▶ [Work task]: Your response should be every line from the entries that includes the string "agent".
::: Exercise input
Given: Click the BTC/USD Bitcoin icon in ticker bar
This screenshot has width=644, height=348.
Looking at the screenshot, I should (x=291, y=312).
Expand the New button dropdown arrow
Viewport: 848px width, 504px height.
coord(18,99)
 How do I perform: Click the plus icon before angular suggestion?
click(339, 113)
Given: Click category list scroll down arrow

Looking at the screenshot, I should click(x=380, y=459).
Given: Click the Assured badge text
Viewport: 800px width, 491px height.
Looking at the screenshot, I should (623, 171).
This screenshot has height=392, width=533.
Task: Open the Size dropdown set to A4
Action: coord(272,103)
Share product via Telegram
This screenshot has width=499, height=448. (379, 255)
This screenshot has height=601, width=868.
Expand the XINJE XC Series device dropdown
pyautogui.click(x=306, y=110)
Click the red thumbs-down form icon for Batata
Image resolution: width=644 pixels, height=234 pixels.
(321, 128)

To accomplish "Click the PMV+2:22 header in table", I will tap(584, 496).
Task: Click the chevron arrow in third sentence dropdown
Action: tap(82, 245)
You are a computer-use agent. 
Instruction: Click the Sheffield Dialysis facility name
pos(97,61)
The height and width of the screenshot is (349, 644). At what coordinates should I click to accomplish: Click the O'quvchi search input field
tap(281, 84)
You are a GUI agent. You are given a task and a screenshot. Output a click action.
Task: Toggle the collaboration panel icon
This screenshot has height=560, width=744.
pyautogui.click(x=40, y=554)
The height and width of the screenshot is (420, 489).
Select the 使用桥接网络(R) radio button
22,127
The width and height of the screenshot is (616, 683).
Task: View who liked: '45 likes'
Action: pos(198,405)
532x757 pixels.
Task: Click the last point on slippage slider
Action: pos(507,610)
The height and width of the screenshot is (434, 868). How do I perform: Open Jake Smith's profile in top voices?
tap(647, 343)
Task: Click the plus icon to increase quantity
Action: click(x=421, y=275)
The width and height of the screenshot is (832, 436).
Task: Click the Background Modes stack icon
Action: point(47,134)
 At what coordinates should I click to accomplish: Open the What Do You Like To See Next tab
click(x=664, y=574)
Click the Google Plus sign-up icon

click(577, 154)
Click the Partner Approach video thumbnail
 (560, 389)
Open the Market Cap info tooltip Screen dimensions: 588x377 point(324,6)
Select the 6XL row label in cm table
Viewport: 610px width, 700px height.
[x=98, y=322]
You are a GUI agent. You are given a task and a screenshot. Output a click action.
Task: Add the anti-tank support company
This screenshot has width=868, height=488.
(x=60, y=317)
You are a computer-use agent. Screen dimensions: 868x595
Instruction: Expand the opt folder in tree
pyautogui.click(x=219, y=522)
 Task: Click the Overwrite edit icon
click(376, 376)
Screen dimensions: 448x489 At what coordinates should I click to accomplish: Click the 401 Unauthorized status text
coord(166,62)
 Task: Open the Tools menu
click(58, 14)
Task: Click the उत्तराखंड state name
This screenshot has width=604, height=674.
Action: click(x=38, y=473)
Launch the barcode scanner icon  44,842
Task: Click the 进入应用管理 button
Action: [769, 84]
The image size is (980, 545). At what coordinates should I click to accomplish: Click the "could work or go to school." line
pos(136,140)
::::::
▶ [Written solution]:
You are a computer-use agent. 
You are a GUI agent. You are given a task and a screenshot. Output a click action.
You are a GUI agent. You are given a task and a screenshot. Output a click action.
You are a computer-use agent. Screen dimensions: 868x595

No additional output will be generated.